Clicking on these images will enlarge them for better viewing.
Art-glass and dyed mother-of-pearl chips. Kinetic jewelry that moves when you dance in it, catching the light at different angles, is a favorite theme of mine. Also, I wanted to do something with irregular-shaped chips beyond single strands or entwined groups of single strands.
Choker: art glass, seed beads and sectioned shell. Gift for Amacker Bullwinkle, who doesn’t need to resort to hypnotic shiny distractions to talk all four legs off the stubbornest donkey and persuade it to go for a walk afterwards. (She also said my site “kicks ass”; I feel I must emphasize that no donkeys or other animals were harmed in its construction).
“Blue Angels” necklace. Seed beads. Gift for Nancy Baker, who married a pilot and raised an engineer and an artist who both liked airplanes. Gave me a chance to try out tubular peyote stitch, ladder stitch, and needleweaving, play with some 3-D design (short of making the little jets actually flyable – maybe next year, for MakerFaire), and use an atypical combination of subject and medium.
Green necklace with bars and spirals. Seed beads and green fluorite with an iridescent dichroic glass pendant set in silver. I got the pendant a while ago and finally made something to hang it on – I’m always short of extra chains, and felt like doing something more complementary to the main material. Not exactly an understated Zen kind of design, but sometimes it’s good to get “busy.”
“Lehigh Mountain Hawk” taaniko woven drink holder. Suede-look yarn weft, nylon twisted structural warp, satin lining. Taaniko, invented by the New Zealand Maori, is a tool-less, loom-less form of weaving you can take anywhere (at least until some $#%^&$% terrorist tries to strangle somebody on a plane and the TSA confiscates any long, tyable object like a belt, tie or shoelace).
These drink holders are my own design, not traditional. They fit soda cans and various other beverage vessels. You hang it around your neck and it keeps the drink upright and at constant temperature while you walk. It’s also helpful if your car doesn’t have a cupholder or if your coffee tables and end tables are subject to random “clean sweeps” by energetic pets and toddlers. I made several for PILP (Public Interest Law Project) auctions at school and they went over well.

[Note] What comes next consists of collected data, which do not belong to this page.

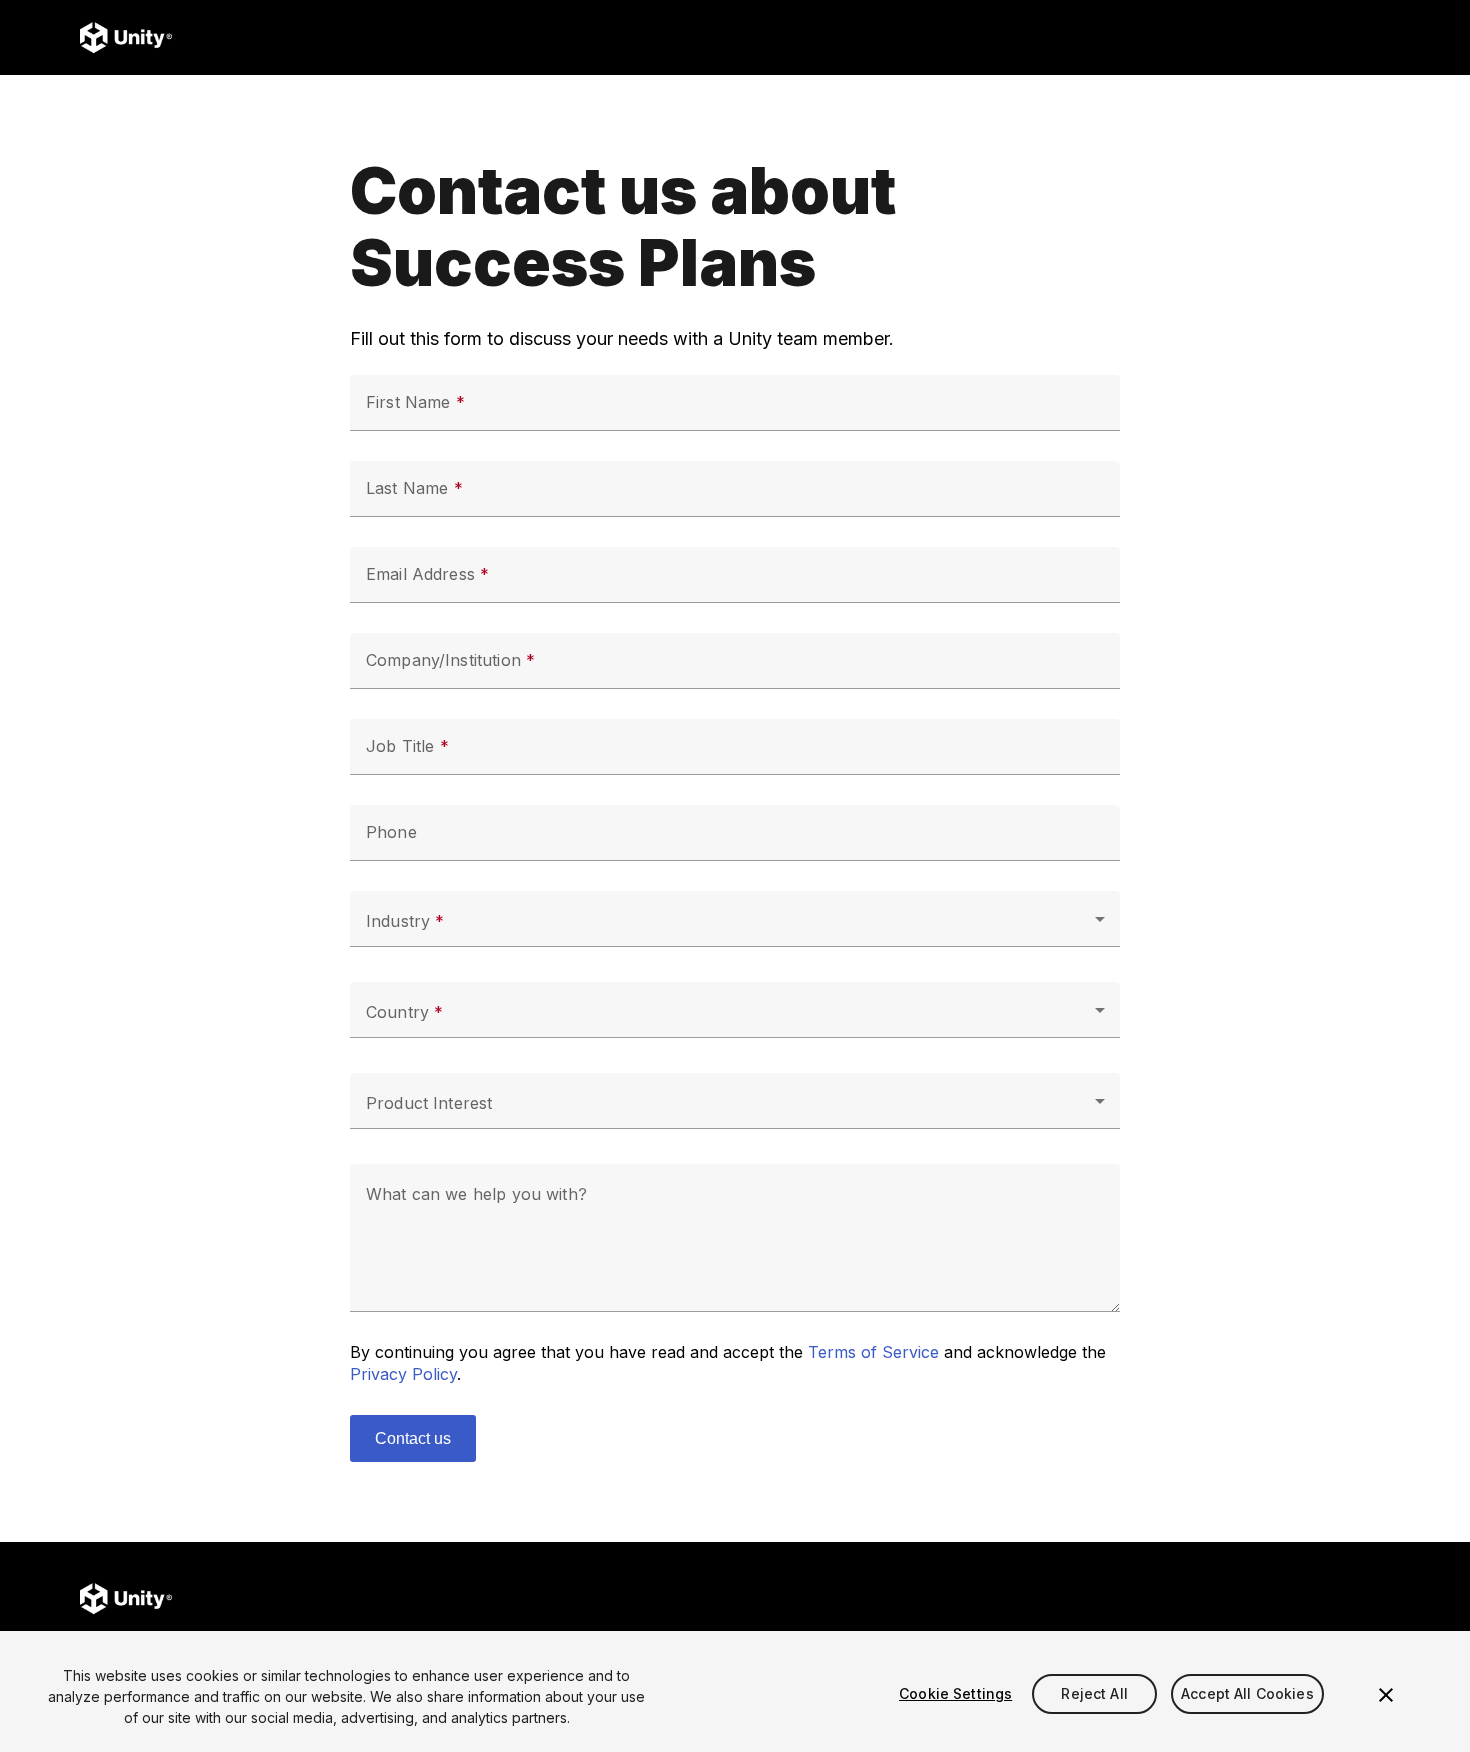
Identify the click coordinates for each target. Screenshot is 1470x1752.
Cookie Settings (955, 1693)
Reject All (1094, 1693)
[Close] (1386, 1695)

Those for particular people are the most fun, though. This one was a gift for Ben Nevis, Ph.D., retired Lehigh wrestler, runner, mechanical-engineering professor, and lifelong fan. The vessel-holder design refers to their new team name, the Mountain Hawks (I unfortunately did not realize the extent to which the recipient, like many other alums, disapproved of the name change – ooops, my bad.) The calipers on the side strap refers to their old team name, the Engineers, which Dr. Ben would rather they kept, and also looks like an “L” for Lehigh.